## Page excerpt:

Take South Sudan, one of the world’s newest nations, whose survival as a country is teetering on the edge due to climate change. The state, who recently sought independence from Sudan in 2011, is in the middle of Africa’s largest refugee crisis since the Rwandan genocide. What began as an ethno-religious conflict, has been compounded by a major two-year drought in 2015 which has forced four million people to leave their homes, with two million of those seeking refuge in neighboring countries. South Sudan is seeing the harshest realities of climate change in spite of being one of the world’s poorest nations with an annual carbon foot print one three-thousandth to that of the United States. The country is paying for the West’s inability to act on climate change and the situation is set to worsen. Future rises in temperature are set to decimate crop yields. Such crops like sorghum, an essential grain for millions of Africans in terms of nutrition and income, is set to fall in production by 70 percent if increases in regional temperature continue as predicted. The future stability of South Sudan, and Africa on a whole, is hard to imagine with the destabilizing omnipresence of unmitigated climate change.
The U.S. is also not impervious to its own addiction to fossil fuels and the injustices of climate change. In 2018, California experienced the most destructive wildfire season in the state’s history. These fires are getting more destructive as climate change is causing longer, drier and hotter wildfire seasons. The Camp Fire was the single most deadly and destructive of which, as the inferno took the lives of 86 people, destroyed 18,800 structures and incinerated 153,000 acres of land. The source of the Camp Fire has been traced to the power lines of Pacific Gas and Electric, who have also been named responsible for seventeen of the twenty-one major Northern Californian fires in 2017. Though, instead of being held responsible, PG&E and other utility companies lobbied the Californian legislature to offload the billions the company owed in damages onto consumers. They succeeded and Californians have to pay for the wildfire damages. Now, in a further egregious act of injustice, PG&E and others are looking to offload the damages for 2018 onto Californians again.
That finally brings me to generational injustice. Four weeks ago in this publication I began my piece by asking the reader to relate to the climate anxieties of young people and the potentially apocalyptic future which past generations have left them. While many older folk grapple with the facts of climate change and wrestle with appropriate solutions, for younger generations the facts are clear, the reality is alarming and the solution is obvious – a Green New Deal. This can be seen most clearly by the Youth Climate Strikes taking place throughout the U.S. and the world. The strikes, which have been taking place on Fridays, have seen hundreds of thousands of school goers skip class for the day to fight for their futures. I spoke to one of these school goers, Audrey Lin, who organized the May 3rd strike at the Massachusetts State House in Boston.

## Exercise goal:
Quote the climate injustice piece word for word, from "That finally brings" to "House in Boston.".

## Information shown:
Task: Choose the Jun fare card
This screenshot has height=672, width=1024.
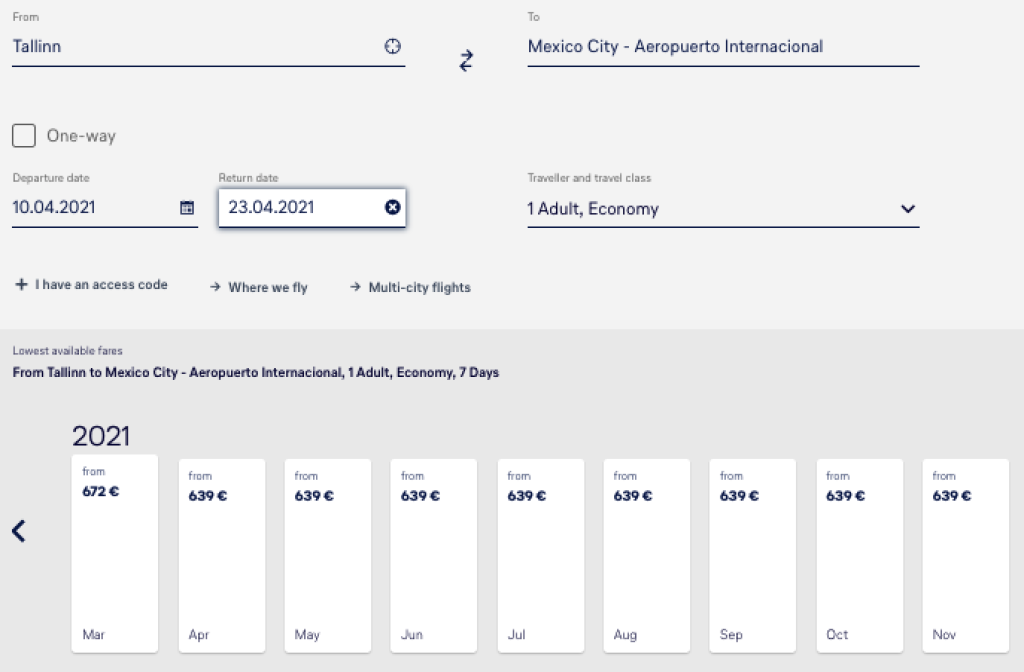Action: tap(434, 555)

...

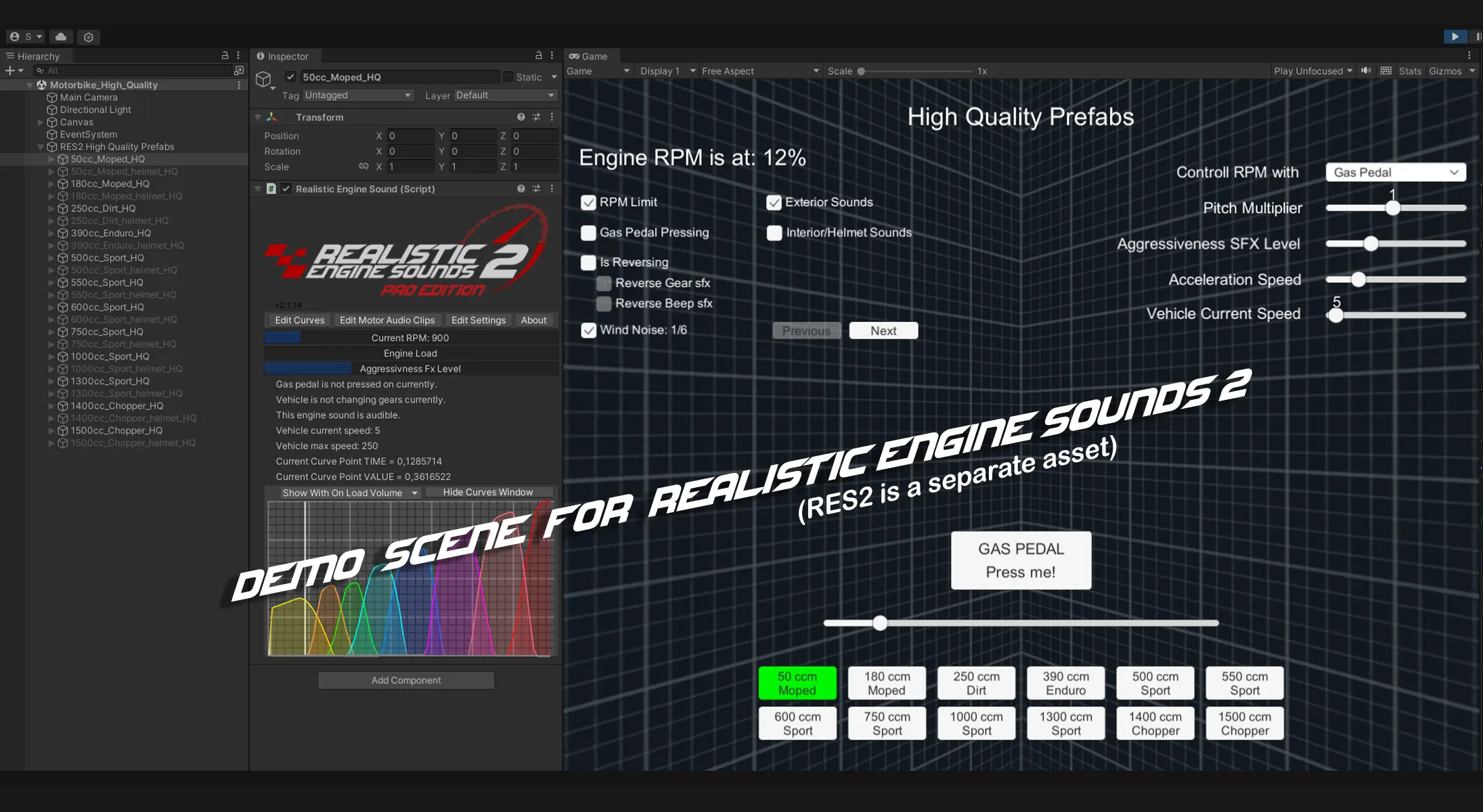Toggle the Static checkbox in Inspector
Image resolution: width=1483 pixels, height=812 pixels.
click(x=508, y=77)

## Right answer:
That finally brings me to generational injustice. Four weeks ago in this publication I began my piece by asking the reader to relate to the climate anxieties of young people and the potentially apocalyptic future which past generations have left them. While many older folk grapple with the facts of climate change and wrestle with appropriate solutions, for younger generations the facts are clear, the reality is alarming and the solution is obvious – a Green New Deal. This can be seen most clearly by the Youth Climate Strikes taking place throughout the U.S. and the world. The strikes, which have been taking place on Fridays, have seen hundreds of thousands of school goers skip class for the day to fight for their futures. I spoke to one of these school goers, Audrey Lin, who organized the May 3rd strike at the Massachusetts State House in Boston.